Exercise requirements
In the material below, the line holding "This screenshot has width=1545, height=757." and every line after it should be reproduced exactly, please, with pictures omitted.

Materials provided

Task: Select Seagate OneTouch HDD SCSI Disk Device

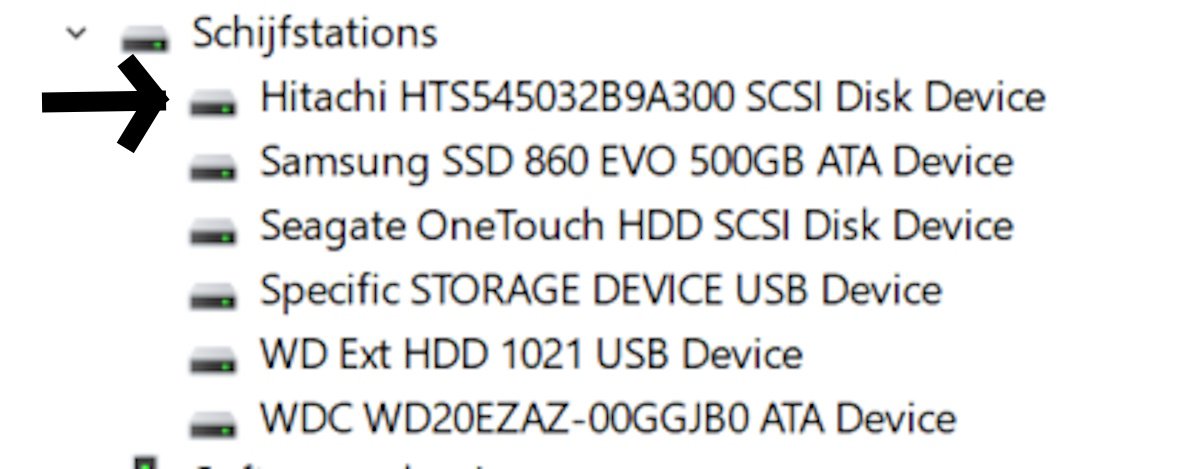Action: 636,225
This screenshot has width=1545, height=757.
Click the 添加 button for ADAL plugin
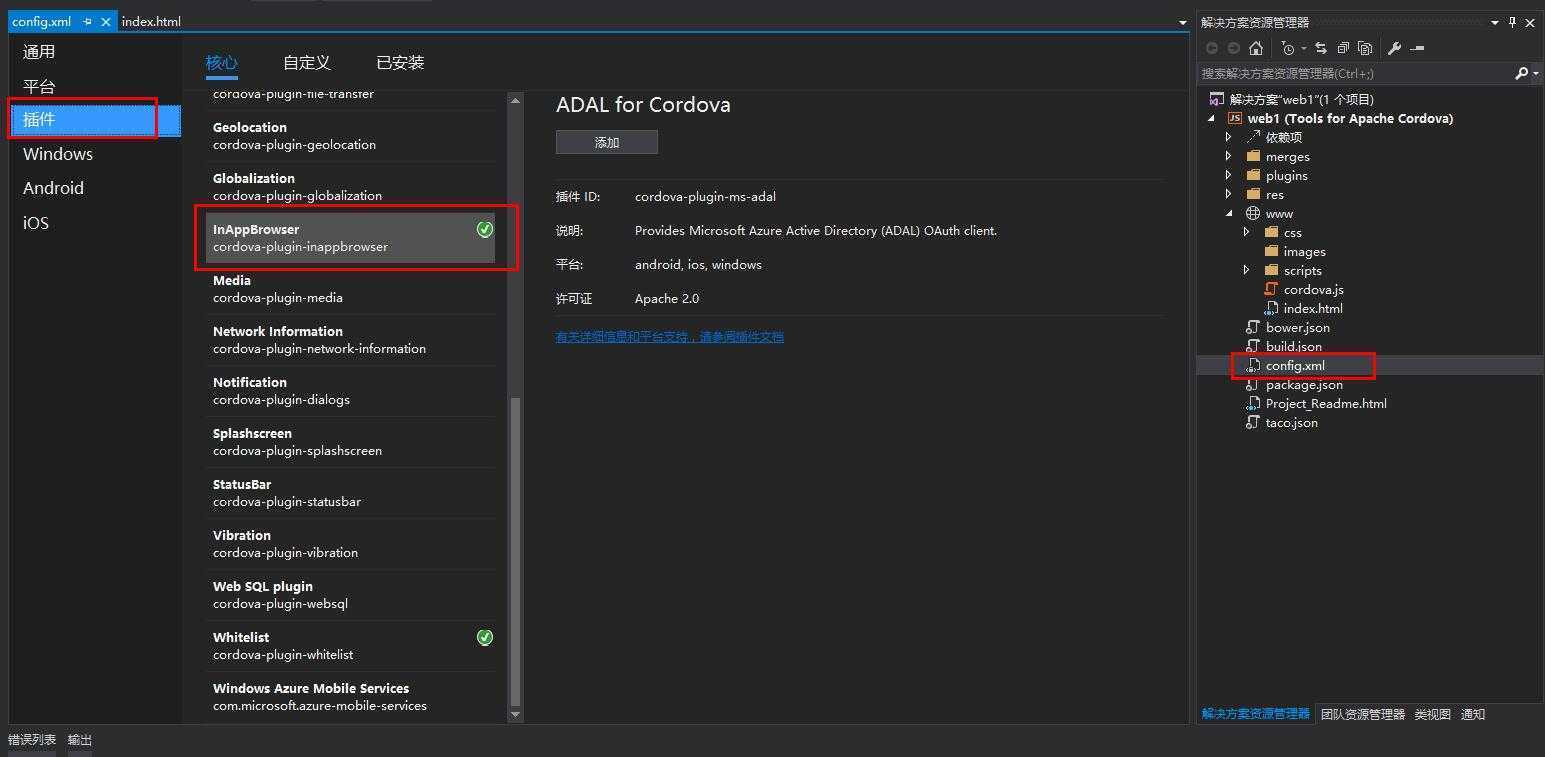click(607, 142)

Written answer
This screenshot has width=1545, height=757.
Click the 添加 button for ADAL plugin
click(607, 142)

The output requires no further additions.